モネは上野の絵の方がいい絵がそろっているなと思い、セザンヌは相変わらず好きになれない質感だと感じ、ルノアールに至っては何を見ても受ける印象はいつも同じ、「珠玉の名曲ピアノアルバム」の表紙だと思ってしまいました(笑)。

 さて、その中で印象的だったのはゴッホです。何が印象的だったかと言うと、数点ある自画像の中の「麦わら帽子の自画像」。これが、思っていたよりずっと小さな絵だったのです。絵を見てサイズが印象的とは、見るべきものが見えてないと怒られそうですが、約40cm×32cmというサイズだと聞くと、あれっ?と思いませんか?それに額縁がつくので、絵はもっと小さく見えるのです。
 燃え立つような「糸杉」は約93cm×74cm、「アルルの女」で約91cm×74cmあるので、やはり彼の絵にしても小さいのです。印刷物で見るのと、実際に見るのとは絵は違うものだとまたここでも思わされました。

 どこに行っても必ずあると思っているゴーギャンのタヒチの前を「一体彼はそれで、何枚タヒチで描いたのかしら」と突っ込みをいれて通り過ぎ、だから、はっきりしなさいよ!と言いたくなるスーラの筆遣いにいらついている内に、またモネに戻ってしまいました。

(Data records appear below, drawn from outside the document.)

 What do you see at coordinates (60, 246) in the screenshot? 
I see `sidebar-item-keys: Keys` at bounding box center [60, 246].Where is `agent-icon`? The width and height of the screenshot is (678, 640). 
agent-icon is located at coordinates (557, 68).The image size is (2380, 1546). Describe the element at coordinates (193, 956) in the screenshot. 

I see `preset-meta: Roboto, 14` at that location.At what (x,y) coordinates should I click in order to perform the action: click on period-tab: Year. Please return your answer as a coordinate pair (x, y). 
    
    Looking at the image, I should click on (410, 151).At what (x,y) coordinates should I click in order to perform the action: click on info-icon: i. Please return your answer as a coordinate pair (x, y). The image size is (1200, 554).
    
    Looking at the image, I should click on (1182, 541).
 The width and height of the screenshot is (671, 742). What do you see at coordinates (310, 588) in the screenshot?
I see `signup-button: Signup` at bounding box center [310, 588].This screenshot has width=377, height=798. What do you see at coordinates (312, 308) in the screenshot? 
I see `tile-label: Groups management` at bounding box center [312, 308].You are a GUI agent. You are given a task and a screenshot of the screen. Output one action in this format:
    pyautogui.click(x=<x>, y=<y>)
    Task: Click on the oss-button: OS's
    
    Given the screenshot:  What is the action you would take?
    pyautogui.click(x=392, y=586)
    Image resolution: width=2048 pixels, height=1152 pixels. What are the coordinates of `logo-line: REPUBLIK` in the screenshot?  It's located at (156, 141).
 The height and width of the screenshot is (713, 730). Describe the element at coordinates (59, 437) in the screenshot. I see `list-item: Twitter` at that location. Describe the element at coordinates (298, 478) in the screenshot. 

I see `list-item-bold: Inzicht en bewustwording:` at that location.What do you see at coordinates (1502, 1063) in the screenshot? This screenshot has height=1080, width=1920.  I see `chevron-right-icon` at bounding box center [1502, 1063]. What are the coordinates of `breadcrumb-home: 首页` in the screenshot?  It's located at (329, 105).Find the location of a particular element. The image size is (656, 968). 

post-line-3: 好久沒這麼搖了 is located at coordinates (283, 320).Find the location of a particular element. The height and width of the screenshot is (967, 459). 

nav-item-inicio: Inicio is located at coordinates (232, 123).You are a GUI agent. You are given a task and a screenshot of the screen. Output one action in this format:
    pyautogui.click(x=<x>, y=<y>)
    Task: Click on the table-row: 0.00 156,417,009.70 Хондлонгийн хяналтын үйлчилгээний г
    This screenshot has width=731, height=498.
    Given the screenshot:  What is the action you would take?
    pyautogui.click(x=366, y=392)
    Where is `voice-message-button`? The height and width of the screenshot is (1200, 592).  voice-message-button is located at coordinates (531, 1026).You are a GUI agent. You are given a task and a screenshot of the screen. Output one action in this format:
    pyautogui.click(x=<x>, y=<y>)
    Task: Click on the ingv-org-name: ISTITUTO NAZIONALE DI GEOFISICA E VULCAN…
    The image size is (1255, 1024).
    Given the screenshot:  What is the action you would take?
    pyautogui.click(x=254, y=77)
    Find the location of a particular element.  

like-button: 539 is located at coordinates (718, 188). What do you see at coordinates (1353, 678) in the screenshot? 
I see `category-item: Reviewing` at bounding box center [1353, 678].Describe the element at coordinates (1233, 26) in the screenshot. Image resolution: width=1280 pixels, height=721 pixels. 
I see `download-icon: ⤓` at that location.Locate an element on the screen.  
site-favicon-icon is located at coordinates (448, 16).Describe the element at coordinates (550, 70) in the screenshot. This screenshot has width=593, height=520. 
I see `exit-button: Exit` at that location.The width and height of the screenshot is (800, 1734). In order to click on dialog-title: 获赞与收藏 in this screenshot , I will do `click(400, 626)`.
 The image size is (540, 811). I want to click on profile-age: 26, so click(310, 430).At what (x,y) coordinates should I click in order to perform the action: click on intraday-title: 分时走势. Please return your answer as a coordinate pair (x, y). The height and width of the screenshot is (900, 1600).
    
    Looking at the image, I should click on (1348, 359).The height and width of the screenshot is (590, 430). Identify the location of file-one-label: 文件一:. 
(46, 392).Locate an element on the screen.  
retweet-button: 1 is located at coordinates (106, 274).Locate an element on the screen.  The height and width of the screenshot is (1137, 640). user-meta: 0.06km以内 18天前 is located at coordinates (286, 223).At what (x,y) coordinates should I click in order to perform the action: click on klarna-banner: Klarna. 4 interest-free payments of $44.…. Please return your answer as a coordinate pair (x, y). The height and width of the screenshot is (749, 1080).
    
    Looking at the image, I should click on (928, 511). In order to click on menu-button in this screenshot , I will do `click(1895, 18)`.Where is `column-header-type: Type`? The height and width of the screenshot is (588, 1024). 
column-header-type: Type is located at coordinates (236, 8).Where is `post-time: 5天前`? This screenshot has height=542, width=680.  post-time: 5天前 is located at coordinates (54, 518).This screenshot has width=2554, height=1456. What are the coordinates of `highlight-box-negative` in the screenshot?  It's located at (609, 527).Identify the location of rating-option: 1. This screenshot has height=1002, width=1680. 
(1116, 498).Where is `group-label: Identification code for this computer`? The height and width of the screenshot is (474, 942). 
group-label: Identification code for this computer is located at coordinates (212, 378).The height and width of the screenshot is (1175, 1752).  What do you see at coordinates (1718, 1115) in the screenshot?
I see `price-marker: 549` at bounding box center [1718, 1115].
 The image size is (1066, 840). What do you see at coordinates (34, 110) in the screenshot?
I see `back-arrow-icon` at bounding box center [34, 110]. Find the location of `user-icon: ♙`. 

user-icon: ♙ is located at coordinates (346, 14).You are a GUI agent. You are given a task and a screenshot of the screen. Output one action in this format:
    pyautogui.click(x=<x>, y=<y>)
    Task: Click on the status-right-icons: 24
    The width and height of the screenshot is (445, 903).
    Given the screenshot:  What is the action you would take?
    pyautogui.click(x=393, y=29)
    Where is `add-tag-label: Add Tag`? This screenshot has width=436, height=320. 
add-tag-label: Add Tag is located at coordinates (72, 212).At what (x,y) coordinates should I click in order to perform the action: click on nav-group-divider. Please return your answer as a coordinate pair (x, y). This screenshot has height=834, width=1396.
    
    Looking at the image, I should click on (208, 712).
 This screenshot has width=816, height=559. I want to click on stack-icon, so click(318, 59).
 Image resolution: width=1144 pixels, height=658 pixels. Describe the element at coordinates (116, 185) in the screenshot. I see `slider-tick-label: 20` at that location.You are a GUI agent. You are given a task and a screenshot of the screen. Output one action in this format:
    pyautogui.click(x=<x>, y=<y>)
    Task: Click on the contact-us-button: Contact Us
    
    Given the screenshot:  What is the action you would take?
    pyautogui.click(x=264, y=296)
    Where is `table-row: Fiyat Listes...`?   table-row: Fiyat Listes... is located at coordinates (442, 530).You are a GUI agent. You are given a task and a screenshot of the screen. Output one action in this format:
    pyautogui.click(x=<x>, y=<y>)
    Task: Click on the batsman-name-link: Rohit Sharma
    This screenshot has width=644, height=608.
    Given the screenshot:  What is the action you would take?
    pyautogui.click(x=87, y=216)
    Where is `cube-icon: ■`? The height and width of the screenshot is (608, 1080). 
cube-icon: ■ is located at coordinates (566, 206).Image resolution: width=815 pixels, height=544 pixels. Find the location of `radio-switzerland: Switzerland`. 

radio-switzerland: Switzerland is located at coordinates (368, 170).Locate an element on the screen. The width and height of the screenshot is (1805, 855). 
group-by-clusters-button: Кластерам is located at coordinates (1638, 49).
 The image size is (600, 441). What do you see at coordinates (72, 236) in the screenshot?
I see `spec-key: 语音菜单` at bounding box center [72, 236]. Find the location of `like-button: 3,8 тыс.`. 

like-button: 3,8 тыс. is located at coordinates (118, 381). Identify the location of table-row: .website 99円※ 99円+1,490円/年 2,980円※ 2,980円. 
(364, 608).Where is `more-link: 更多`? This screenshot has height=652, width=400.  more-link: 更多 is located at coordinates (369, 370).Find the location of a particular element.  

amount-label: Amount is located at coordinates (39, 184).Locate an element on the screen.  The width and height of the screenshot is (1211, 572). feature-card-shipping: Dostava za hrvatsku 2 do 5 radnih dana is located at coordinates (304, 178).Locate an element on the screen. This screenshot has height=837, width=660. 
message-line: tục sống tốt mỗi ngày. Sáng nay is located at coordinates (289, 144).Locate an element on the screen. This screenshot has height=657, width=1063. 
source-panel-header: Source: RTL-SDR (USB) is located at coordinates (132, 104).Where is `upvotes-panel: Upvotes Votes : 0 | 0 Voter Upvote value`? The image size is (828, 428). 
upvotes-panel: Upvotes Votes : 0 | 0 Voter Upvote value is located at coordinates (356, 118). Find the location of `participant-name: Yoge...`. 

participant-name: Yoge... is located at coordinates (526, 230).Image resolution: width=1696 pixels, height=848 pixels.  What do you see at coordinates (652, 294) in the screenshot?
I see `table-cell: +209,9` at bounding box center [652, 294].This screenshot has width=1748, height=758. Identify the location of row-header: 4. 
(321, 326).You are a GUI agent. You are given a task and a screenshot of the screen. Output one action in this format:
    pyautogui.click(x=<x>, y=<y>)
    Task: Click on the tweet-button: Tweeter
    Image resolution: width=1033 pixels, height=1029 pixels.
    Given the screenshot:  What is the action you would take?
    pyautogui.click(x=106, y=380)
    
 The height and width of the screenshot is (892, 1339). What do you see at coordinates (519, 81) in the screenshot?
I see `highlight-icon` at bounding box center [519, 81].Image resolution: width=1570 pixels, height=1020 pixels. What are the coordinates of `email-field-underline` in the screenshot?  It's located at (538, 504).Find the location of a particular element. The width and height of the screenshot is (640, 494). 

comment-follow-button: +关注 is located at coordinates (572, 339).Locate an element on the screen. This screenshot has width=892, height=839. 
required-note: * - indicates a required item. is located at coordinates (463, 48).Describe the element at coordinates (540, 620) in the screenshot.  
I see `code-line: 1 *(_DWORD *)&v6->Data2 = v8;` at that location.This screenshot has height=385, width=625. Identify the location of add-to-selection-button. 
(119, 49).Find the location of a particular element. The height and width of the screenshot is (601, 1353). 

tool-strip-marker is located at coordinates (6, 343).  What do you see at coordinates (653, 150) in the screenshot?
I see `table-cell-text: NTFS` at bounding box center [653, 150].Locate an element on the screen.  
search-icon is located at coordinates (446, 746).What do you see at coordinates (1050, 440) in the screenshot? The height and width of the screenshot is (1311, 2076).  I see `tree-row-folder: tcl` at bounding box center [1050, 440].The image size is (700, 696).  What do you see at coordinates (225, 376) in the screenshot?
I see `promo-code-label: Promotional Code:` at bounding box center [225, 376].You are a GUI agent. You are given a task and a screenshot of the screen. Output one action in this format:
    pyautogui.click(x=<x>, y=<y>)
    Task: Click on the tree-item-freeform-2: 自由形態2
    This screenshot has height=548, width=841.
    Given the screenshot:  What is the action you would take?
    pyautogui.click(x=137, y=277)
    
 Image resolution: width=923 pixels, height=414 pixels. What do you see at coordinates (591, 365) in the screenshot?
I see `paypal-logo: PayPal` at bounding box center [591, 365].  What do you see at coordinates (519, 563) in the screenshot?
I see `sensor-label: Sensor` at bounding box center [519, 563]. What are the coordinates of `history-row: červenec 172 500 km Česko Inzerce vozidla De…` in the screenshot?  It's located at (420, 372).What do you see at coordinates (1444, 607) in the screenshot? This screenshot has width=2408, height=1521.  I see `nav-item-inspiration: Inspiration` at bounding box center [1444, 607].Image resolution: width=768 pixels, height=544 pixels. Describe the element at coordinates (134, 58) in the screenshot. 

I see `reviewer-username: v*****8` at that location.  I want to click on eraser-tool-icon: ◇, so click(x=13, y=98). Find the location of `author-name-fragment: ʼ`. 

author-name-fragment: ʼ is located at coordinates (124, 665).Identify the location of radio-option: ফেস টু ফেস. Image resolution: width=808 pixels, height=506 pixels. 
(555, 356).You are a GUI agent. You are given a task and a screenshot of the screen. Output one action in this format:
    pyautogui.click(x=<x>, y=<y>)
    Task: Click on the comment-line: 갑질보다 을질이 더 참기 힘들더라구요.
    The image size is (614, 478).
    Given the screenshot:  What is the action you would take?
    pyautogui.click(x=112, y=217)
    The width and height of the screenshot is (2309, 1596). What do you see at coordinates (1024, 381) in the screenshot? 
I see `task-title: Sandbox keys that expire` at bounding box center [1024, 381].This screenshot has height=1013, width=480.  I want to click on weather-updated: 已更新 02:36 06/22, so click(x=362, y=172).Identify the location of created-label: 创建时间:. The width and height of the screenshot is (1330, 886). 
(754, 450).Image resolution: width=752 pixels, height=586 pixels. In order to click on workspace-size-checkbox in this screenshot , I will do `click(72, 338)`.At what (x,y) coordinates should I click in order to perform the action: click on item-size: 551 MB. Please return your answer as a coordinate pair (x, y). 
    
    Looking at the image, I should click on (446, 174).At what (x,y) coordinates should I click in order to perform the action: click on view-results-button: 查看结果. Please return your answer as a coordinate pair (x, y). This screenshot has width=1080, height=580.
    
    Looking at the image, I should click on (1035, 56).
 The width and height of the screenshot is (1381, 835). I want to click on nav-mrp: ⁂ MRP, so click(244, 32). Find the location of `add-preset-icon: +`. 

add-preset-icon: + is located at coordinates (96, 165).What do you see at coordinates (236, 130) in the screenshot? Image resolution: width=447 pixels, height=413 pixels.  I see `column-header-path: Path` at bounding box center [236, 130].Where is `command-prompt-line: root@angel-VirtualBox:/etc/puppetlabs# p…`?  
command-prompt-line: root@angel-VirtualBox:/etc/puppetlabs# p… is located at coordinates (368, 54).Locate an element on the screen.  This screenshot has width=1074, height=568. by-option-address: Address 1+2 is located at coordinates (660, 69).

 仕方なく再びロダンの前を通り過ぎ、まだ見てないと思われる部屋に移動。ロートレックの絵の少なさに、もっと見たいと思って足を進めると、ドガが登場しました。「踊り子」か・・・余り好きじゃないんだけど・・・と心の中でぼやいて少し暗い小さな部屋に歩を進めると、出た〜っ!!私の周り、全部がドガの踊り子の彫刻だらけっ!!!絵も彫刻も一堂に集めました!な部屋に入ってしまったのです。
 ううん・・・オークションでよほどセットで売られてたのか(おや、失礼っ)アメリカ人が踊り子好きなのか分かりませんが、もうこうなったら笑っておきましょう。足早に立ち去ります。

 今のは凄かったと次の部屋の展示物に目を上げると、今度はマネが待っていました。「女とオウム」はともかく、「スペイン人の歌手」はいただけません。
写真のような質感でも、カラバッジオは好きだけど、マネは嫌いだと、またはっきり好き嫌いを心の中で断言してしまいます。
 同じ「女とオウム」でも、こちらは随分官能的なクールベの絵で一息つき、ミレーとドーミエは嫌いなの〜と頭の中で歌いながら、モローの「オイディプスとスフィンクス」を見て、相変わらずのモロー・ワールドを感じてこの「19世紀ヨーロッパ絵画・彫刻」から出てきました。

   次はどこに行くべきか。悩みつつ写真の展示が続く通路を通り過ぎます。アンリ・カルティエ・プレッソンをはじめ、メープル・ソープなんていう過激な人も含めて写真は結構好きなのですが、とにかく本当に見たいものを見ないと時間切れになると判断。 どこをどう進んだのかは謎ですが、20世紀美術に辿り着きました。